■ Complete the following
a: Please copy the part of the content distribution article from "And once you" up to and including "needs over time.".
b: In the content distribution article, roughly what share of the global Internet audience do the 32 markets in GWI's research represent?
c: Extend the content distribution article beyond its last sentence.

■ Selected extract
######

Recent research from GWI asked respondents from 32 markets (representing roughly 90% of the global Internet audience) “Which of the following online sources are you primarily using when you are actively looking to find out more information about brands, products, or services?”
20 content distribution platforms that respondents ranked in order of importance include:
- Search Engines
- Customer Review Sites
- Product | Brand Sites
- Blogs on Products | Brands
- Price Comparison Sites
- Message Boards | Forums
- Emails | E-Newsletters
- Q&A Sites
- Social Media Networks
- Micro-blog Site [Twitter]
- Social Media Feeds | Updates
- Instant Messenger
- Discount Voucher | Coupon Sites
- Mobile App | Services
- Specialist Topic Sites
- Group Buying Sites
- Video | Content Sites
- Online Pinboards [Pinterest]
- Mapping Services
- Social Bookmarking Sites
While GWI’s research provides insights and direction for developing your content distribution game plan, your target audience’s preferences may differ significantly. So, you need to dig into the behaviors of your target audience and where and how they seek content and information.
And once you get your arms around that significant task, it’s a good idea to continually test your content delivery methods and make modifications based on your audience’s changing needs over time.
Copy and Paste just won’t cut it.
In order to fuel your content distribution activity over a period of time (what equates to an old school media flight), you’re going to have to do more than copy and paste the title of your post over and over again in an email blast or on a social network.
Why? It’s one of the best ways possible to turn off (or piss off) that select, custom media channel that you painfully built person by person over time to distribute your content to. And if that discerning audience senses that you’re mimicking a bot or using auto broadcasting tools that push out the same old stuff over and over again, you’re increasing the opportunity for them to remove you or unsubscribe you from their community.
Avoid the trash can.
Every content creator knows that it all begins with writing. So when you develop a content asset (think blog post, email, social post, etc.), chances are you’ve written more than a few titles for your content as it evolved through the creation process. This development and editing process creates important fuel for distributing your content.

######

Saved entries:
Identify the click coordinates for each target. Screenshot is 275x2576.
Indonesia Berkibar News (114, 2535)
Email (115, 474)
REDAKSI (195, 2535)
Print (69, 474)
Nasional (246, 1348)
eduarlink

######

■ Per-task outputs
a:
And once you get your arms around that significant task, it’s a good idea to continually test your content delivery methods and make modifications based on your audience’s changing needs over time.

b: Roughly 90%.

c:
During this writing and editing process, avoid the trash can or the delete key so that you save every digital thought and sound bite that you create. Why? Because after you publish, you can go back to your development draft and glean a slightly different expression of the title of your content or a key concept of the asset that you can use for:
- an email subject line
- an enewsletter subhead
- a guest author post title
- a social media campaign on facebook or Twitter
- an image description on Instagram or facebook
- a webinar invitation
The core idea here should be to avoid reusing the same headline or title again and again in your content distribution strategy. So leverage the key thoughts and alternative headlines that you’ve already created by using them in other media. The benefits include:
- sustaining the life of the content asset you create
- extending the reach your content
- improving the opportunity for others to see, share or comment on it
Don’t lose your voice. Or keywords.
As you refer back to your source creation file, don’t forget to focus on integrating keywords in your alternative headlines that target the focus of the content and enhance the opportunity for it to get found in search.
By avoiding overused cliches and integrating a personality that reflects a voice unique to you, you’ll keep your content interesting and make it more attractive to others.
Keep it up.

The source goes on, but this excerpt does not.